*** Excerpted text
William Hall Macy (born March 13, 1950) is an Emmy Award-winning and Academy Award-nominated American actor, teacher, and director, in theatre, film, and television.
After graduating from Allegany High School in Cumberland, Maryland, Macy entered Bethany College of West Virginia to study veterinary medicine. By his own admission, a "wretched student," he transferred to Goddard College and became involved in theatre.
It was at Goddard College that he met the playwright David Mamet, who was only a couple of years older than Macy. Macy later came to consider Mamet the greatest writer of our time. He moved to Chicago, Illinois after graduating in 1971 and got a job as a bartender to pay the rent. Within a year he and Mamet, among others, founded the successful St. Nicholas Theater Company, where Macy originated roles in a number of Mamet's plays, such as American Buffalo and The Water Engine.
His first role was as a turtle named Socrates in the direct to video film, The Boy Who Loved Trolls (1984), under the name W. H. Macy.
He has appeared in films that Mamet wrote and/or directed, such as House of Games, Things Change, Homicide, Oleanna (playing a role he reprised after originating the role in the play of the same name), and more recently, Wag the Dog and State and Main.
******
■ Problem statement ■
Continue the biographical text on William H. Macy, beginning directly after its final sentence.
*** Source data
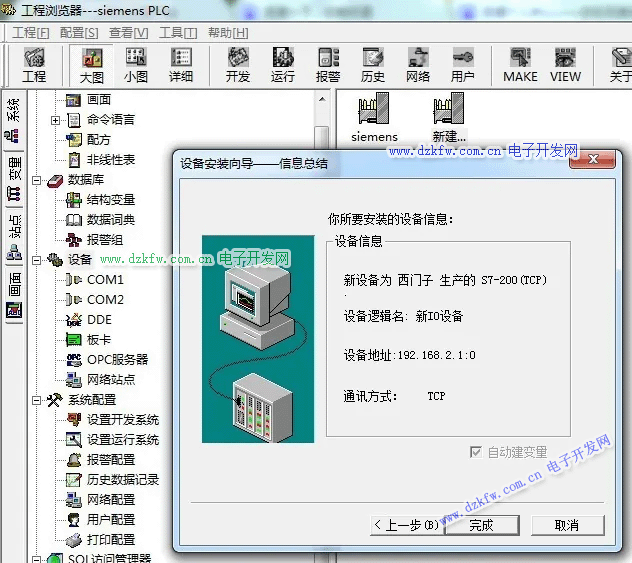Toggle the 自动建变量 checkbox
Image resolution: width=632 pixels, height=563 pixels.
click(476, 452)

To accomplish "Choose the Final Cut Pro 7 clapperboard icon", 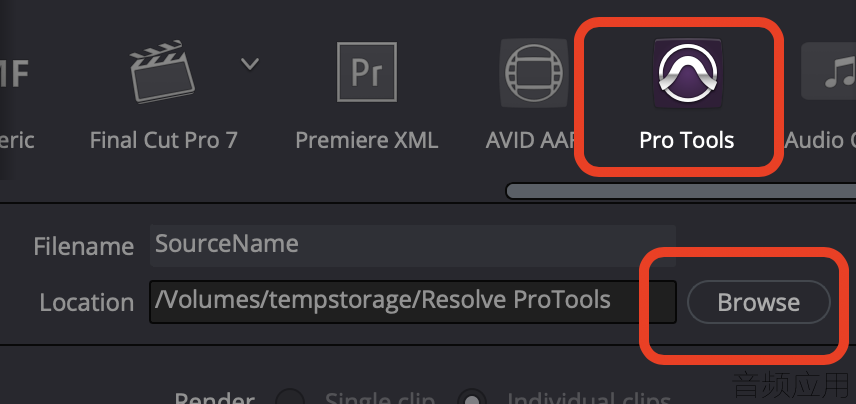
******
■ Result of the task ■
He may be best known for his lead role in Fargo, in a role for which he was nominated for an Academy Award and helped shift his career into overdrive. His film work also includes Benny & Joon, Above Suspicion, Mr. Holland's Opus, Ghosts of Mississippi, Air Force One, Boogie Nights, Pleasantville, Gus Van Sant's remake of Psycho, Happy, Texas, Mystery Men, Magnolia, Jurassic Park III, Focus, Panic, Welcome to Collinwood, Seabiscuit, The Cooler, and Sahara.
Macy has also had a number of roles on television. In 2003, he won two Emmy Awards, for the lead role and as co-writer of the made-for-TNT film Door to Door, a drama based on the true story of Bill Porter, a door-to-door salesman in Portland, Oregon, born with cerebral palsy. Macy is particularly proud of the writing for that film; he turned the commercial-interrupted format of television into an advantage in the film, by breaking the story up into several uninterrupted stories.
His work on ER and Sports Night has also been recognized with Emmy nominations.
In a November 2003 interview with USA Today, Macy said he wants to star in a big-budget action movie "for the money, for the security of a franchise like that."
He serves as director-in-residence at the Atlantic Theater Company in New York, where he teaches a technique called Practical Aesthetics. A book describing the technique, A Practical Handbook for the Actor (ISBN 0394744128), is dedicated to Macy and Mamet.
He should not be confused with actor Bill Macy, who co-starred in the television series Maude, even though some call him Bill.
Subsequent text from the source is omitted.